What needs to be done —
Each line of the listing must be set down exactly as it stands.

Given records —
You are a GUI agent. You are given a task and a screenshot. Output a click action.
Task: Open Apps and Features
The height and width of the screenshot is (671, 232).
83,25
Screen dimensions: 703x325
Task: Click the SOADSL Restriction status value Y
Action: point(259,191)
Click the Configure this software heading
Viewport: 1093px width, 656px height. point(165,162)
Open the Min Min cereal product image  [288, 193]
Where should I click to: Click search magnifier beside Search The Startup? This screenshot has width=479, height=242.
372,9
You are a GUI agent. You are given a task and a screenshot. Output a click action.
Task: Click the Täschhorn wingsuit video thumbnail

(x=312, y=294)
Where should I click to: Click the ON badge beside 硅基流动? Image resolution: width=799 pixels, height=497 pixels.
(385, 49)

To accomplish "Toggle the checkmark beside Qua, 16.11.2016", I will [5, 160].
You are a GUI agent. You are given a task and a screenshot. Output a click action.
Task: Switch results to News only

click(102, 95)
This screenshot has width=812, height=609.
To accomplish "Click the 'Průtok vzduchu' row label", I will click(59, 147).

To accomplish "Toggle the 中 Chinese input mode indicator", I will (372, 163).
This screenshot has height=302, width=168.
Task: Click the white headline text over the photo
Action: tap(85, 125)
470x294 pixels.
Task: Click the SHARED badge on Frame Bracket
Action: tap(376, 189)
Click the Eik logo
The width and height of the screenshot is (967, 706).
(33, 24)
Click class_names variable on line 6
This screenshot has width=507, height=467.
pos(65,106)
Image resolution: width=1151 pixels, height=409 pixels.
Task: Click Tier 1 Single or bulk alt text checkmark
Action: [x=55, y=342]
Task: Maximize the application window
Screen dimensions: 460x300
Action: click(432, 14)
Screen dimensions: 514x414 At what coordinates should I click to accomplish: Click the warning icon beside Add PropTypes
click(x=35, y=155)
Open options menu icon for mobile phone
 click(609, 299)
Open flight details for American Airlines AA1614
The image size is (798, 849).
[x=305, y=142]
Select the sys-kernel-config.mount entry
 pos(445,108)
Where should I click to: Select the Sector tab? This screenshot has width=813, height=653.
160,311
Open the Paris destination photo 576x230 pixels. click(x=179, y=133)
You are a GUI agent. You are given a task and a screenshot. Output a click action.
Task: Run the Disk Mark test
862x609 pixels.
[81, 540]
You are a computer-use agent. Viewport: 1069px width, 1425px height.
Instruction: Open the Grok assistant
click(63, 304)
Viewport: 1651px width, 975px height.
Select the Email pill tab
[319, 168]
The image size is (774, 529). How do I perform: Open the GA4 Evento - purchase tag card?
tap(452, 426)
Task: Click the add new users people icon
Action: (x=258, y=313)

Result —
You are a GUI agent. You are given a task and a screenshot. Output a click action.
Task: Open Apps and Features
The height and width of the screenshot is (671, 232).
83,25
Screen dimensions: 703x325
Task: Click the SOADSL Restriction status value Y
Action: point(259,191)
Click the Configure this software heading
Viewport: 1093px width, 656px height. point(165,162)
Open the Min Min cereal product image  [288, 193]
Where should I click to: Click search magnifier beside Search The Startup? This screenshot has width=479, height=242.
372,9
You are a GUI agent. You are given a task and a screenshot. Output a click action.
Task: Click the Täschhorn wingsuit video thumbnail

(x=312, y=294)
Where should I click to: Click the ON badge beside 硅基流动? Image resolution: width=799 pixels, height=497 pixels.
(385, 49)

To accomplish "Toggle the checkmark beside Qua, 16.11.2016", I will [5, 160].
You are a GUI agent. You are given a task and a screenshot. Output a click action.
Task: Switch results to News only

click(102, 95)
This screenshot has width=812, height=609.
To accomplish "Click the 'Průtok vzduchu' row label", I will click(59, 147).

To accomplish "Toggle the 中 Chinese input mode indicator", I will (372, 163).
This screenshot has height=302, width=168.
Task: Click the white headline text over the photo
Action: tap(85, 125)
470x294 pixels.
Task: Click the SHARED badge on Frame Bracket
Action: tap(376, 189)
Click the Eik logo
The width and height of the screenshot is (967, 706).
(33, 24)
Click class_names variable on line 6
This screenshot has width=507, height=467.
pos(65,106)
Image resolution: width=1151 pixels, height=409 pixels.
Task: Click Tier 1 Single or bulk alt text checkmark
Action: [x=55, y=342]
Task: Maximize the application window
Screen dimensions: 460x300
Action: click(432, 14)
Screen dimensions: 514x414 At what coordinates should I click to accomplish: Click the warning icon beside Add PropTypes
click(x=35, y=155)
Open options menu icon for mobile phone
 click(609, 299)
Open flight details for American Airlines AA1614
The image size is (798, 849).
[x=305, y=142]
Select the sys-kernel-config.mount entry
 pos(445,108)
Where should I click to: Select the Sector tab? This screenshot has width=813, height=653.
160,311
Open the Paris destination photo 576x230 pixels. click(x=179, y=133)
You are a GUI agent. You are given a task and a screenshot. Output a click action.
Task: Run the Disk Mark test
862x609 pixels.
[81, 540]
You are a computer-use agent. Viewport: 1069px width, 1425px height.
Instruction: Open the Grok assistant
click(63, 304)
Viewport: 1651px width, 975px height.
Select the Email pill tab
[319, 168]
The image size is (774, 529). How do I perform: Open the GA4 Evento - purchase tag card?
tap(452, 426)
Task: Click the add new users people icon
Action: (x=258, y=313)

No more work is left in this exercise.